>> Begin

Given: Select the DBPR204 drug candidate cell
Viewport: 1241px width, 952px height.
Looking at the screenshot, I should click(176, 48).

>> End
>> Begin

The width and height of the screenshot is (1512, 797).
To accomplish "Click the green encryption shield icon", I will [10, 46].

>> End

EXERCISE DESCRIPTION: Copy out the data from the line containing "Given: Select the DBPR204 drug candidate cell" through the line containing "Looking at the", keeping every character as it appears.

PROBLEM SOLUTION:
Given: Select the DBPR204 drug candidate cell
Viewport: 1241px width, 952px height.
Looking at the screenshot, I should click(176, 48).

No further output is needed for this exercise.